** Opening Dataset records block **

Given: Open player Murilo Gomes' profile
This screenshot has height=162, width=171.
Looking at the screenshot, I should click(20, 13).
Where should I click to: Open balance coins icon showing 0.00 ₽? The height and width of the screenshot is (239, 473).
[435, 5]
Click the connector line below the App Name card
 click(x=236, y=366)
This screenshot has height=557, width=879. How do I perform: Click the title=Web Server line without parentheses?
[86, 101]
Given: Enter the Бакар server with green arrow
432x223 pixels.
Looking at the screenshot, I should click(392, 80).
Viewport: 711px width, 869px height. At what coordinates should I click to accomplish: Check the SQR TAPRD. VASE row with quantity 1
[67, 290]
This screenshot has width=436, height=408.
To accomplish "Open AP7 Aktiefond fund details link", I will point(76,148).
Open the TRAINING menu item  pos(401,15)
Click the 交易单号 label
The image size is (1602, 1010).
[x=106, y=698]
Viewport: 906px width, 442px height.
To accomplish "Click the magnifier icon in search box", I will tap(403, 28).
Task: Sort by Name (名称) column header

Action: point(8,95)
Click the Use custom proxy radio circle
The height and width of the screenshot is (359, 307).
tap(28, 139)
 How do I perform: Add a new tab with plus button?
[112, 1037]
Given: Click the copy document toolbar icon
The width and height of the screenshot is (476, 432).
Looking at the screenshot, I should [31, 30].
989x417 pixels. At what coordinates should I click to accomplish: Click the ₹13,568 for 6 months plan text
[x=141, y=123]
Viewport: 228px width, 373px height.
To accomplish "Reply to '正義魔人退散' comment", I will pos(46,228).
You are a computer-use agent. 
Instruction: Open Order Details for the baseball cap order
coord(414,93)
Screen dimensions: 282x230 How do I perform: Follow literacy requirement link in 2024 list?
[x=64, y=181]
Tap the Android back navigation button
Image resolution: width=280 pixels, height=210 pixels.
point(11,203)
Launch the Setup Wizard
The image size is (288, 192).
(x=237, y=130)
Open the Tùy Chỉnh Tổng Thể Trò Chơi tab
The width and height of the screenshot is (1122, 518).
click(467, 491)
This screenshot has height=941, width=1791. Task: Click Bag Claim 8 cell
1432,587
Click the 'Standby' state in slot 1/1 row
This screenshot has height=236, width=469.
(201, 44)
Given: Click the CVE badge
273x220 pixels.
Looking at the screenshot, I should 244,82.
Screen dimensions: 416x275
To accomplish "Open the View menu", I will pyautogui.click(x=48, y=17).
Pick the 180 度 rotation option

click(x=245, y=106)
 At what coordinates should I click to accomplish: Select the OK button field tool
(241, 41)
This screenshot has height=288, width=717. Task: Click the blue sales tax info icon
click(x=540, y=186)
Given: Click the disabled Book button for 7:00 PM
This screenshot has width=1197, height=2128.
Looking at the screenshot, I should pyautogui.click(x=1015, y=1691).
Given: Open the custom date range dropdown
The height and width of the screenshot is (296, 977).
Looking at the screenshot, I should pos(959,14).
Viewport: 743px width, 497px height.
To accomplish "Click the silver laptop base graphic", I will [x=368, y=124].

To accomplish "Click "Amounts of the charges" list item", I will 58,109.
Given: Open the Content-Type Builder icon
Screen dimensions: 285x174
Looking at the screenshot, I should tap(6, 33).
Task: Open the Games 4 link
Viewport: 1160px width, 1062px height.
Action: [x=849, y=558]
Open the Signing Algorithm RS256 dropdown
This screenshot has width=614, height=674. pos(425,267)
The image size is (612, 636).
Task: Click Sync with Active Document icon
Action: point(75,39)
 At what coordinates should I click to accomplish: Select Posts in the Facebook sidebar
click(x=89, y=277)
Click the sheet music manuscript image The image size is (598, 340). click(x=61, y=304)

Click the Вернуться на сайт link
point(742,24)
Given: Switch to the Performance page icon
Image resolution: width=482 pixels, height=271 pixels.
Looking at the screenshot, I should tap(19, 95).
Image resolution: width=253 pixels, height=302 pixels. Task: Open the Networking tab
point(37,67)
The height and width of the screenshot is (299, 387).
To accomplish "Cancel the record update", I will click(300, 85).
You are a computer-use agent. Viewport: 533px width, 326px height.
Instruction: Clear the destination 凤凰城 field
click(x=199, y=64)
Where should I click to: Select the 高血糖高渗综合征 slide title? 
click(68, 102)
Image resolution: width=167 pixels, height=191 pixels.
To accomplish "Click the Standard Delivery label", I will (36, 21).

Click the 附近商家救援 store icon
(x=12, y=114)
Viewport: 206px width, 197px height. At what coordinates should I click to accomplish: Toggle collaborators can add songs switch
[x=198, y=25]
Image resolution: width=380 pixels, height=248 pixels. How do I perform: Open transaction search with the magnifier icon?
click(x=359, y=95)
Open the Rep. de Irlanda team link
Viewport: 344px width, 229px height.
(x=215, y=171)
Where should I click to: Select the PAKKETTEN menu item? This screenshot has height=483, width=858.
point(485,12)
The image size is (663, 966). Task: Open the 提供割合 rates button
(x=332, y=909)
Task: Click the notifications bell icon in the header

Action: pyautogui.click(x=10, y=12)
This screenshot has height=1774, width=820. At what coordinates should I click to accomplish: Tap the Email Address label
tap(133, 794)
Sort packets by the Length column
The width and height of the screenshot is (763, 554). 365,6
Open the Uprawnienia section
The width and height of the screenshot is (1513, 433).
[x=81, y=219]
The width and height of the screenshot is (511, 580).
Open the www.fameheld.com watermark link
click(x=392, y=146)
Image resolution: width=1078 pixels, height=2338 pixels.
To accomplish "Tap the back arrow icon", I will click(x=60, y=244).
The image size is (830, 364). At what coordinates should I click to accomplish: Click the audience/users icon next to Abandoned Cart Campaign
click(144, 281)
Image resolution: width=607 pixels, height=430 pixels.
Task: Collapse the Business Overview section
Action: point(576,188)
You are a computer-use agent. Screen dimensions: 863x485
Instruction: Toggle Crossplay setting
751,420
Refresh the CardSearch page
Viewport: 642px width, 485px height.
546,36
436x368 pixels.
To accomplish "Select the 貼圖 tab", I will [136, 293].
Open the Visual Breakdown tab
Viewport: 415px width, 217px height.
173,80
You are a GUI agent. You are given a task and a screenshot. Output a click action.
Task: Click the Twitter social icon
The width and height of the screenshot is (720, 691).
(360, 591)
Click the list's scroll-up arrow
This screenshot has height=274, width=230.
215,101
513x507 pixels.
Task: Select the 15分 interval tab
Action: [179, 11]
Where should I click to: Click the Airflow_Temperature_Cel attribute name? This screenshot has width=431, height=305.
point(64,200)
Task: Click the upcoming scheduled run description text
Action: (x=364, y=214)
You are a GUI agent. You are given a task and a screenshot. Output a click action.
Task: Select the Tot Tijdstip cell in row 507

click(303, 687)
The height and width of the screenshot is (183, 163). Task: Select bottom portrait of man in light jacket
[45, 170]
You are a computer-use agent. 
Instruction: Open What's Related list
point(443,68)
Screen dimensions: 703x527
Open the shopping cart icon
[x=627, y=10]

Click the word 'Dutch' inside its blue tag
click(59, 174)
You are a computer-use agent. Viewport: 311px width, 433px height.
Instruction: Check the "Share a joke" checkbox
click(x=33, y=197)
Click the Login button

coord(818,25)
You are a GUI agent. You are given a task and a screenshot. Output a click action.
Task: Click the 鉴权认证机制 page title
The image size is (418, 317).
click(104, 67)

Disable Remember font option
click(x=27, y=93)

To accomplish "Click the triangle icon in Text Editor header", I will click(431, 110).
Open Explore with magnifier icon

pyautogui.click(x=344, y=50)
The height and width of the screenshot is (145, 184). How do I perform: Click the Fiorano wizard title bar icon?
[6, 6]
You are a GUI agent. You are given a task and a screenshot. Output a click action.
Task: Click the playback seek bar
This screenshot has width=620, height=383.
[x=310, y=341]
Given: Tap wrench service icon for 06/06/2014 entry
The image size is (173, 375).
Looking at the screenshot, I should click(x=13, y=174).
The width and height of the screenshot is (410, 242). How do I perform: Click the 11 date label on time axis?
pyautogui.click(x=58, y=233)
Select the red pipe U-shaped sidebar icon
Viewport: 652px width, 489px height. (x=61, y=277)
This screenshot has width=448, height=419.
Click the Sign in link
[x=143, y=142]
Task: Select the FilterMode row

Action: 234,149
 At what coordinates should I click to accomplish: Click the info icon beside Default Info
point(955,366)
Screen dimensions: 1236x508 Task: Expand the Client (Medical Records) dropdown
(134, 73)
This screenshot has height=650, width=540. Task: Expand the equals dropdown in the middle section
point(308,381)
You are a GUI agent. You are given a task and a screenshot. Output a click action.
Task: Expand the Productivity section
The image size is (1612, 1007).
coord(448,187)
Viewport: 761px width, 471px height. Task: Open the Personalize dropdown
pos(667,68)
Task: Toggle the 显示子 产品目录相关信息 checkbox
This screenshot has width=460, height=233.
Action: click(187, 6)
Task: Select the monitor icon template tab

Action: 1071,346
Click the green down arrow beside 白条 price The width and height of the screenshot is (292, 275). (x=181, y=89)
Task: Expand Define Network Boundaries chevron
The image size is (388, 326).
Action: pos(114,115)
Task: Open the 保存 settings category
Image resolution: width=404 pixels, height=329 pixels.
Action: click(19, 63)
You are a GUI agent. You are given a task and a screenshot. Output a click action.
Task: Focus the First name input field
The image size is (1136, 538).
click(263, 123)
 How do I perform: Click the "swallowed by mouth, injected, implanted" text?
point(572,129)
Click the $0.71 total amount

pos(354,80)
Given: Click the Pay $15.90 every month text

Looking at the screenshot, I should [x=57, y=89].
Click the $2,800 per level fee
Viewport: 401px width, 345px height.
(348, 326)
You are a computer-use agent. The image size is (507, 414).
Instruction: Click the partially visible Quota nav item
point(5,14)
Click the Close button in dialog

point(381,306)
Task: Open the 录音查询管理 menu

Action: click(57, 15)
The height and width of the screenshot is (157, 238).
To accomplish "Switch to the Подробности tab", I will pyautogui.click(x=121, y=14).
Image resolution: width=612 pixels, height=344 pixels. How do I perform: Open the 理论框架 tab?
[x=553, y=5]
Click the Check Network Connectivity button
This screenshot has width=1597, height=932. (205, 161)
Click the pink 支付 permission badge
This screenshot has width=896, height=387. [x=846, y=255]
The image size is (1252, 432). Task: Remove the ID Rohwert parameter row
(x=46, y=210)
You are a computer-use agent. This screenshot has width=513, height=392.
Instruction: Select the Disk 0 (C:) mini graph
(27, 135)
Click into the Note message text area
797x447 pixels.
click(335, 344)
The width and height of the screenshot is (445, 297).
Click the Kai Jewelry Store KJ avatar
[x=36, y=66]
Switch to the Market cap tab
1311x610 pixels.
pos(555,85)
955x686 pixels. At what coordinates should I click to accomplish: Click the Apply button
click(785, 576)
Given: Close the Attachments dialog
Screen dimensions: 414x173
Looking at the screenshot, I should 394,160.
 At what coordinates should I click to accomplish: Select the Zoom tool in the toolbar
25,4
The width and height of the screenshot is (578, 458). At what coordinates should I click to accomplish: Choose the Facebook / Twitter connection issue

** Closing Dataset records block **

*Task description*: Report how many lines in this data include the string "Twitter", and nothing else.

*Reply*: 2